Provide, which provides funding for dental, medical, veterinary and optometric practices, made $ 75 million in new loans last month, Fifth Third said Wednesday. As a result, the Bank of Cincinnati increased its estimate of Provide loan production next year from $ 1 billion to $ 1.2 billion.

“Their monthly volumes in August were above expectations,” fifth third CFO Jamie Leonard told the Barclays Financial Services conference, which was held virtually. “They are way ahead of the annual rate of $ 700 million for this year.”

Fifth Third closed the acquisition of Provide on August 2. The $ 205 billion asset bank said on Wednesday it plans to add sales staff to support the unit’s stronger than expected growth.

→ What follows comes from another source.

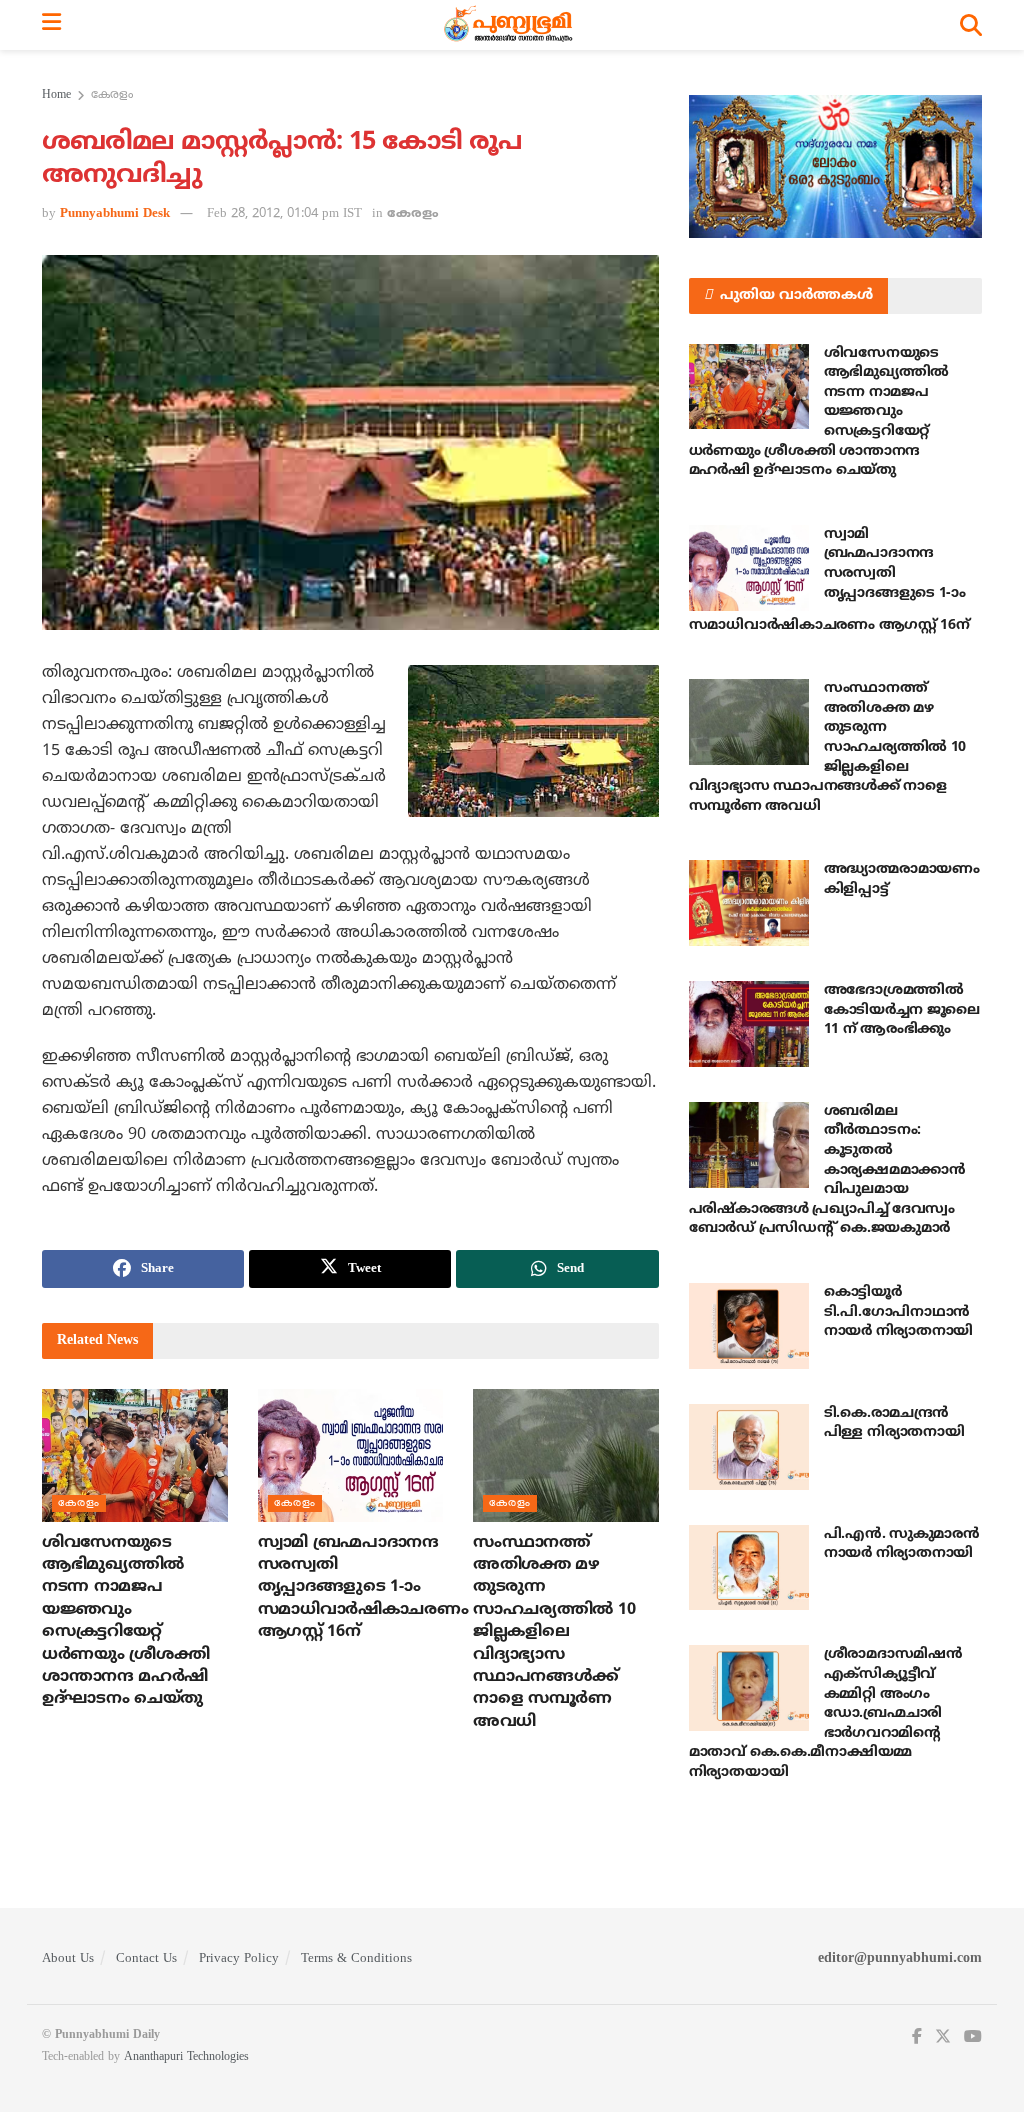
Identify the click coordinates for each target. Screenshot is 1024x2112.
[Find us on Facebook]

A number of banks have recently embarked on health care financing. Launch of KeyCorp a digital bank for healthcare professionals earlier this year, while Synchrony Financial bought a healthcare focused consumer lender.

Fifth Third first invested in Provide in 2018 and started funding loans through the company’s platform last year. $ 205 billion asset bank completed its acquisition of Provide August 2.

Provide specializes in loans to healthcare professionals looking to establish or expand their practice. Its borrowers are often relatively young and have significant student debt.

One of the main attractions of the deal for Fifth Third is the ability to market its other products, including mortgages and wealth management offerings, to Provide existing borrowers.

Fifth Third said on Wednesday that it plans to add more sales staff, including a veterinary practice leader, to support Provide’s stronger than expected growth.

Fifth Third also said its outlook for the third quarter improved slightly from its last earnings call in July. While commercial line utilization rates were mostly flat from the second quarter, loan production and total liabilities are increasing, especially in the bank’s new south-eastern markets, executives said.

The outlook for commission income has also improved, driven by growth in commissions from the capital markets operations of Fifth Third and its wealth and asset management business, as well as higher mortgage commission income than planned.

Fifth third announcement in May that this would give customers more time to replenish their accounts before they are hit by overload charges. The fifth third president, Tim Spence, on Wednesday said the bank had made a strategic move over the past five years to reduce its reliance on consumer filing fees.

“The thing that I’m most satisfied with strategically is that we’re getting the growth in value-added services,” he said. “We were pretty deliberate in weaning ourselves off of consumer filing fees because we didn’t think they were competitively sustainable.”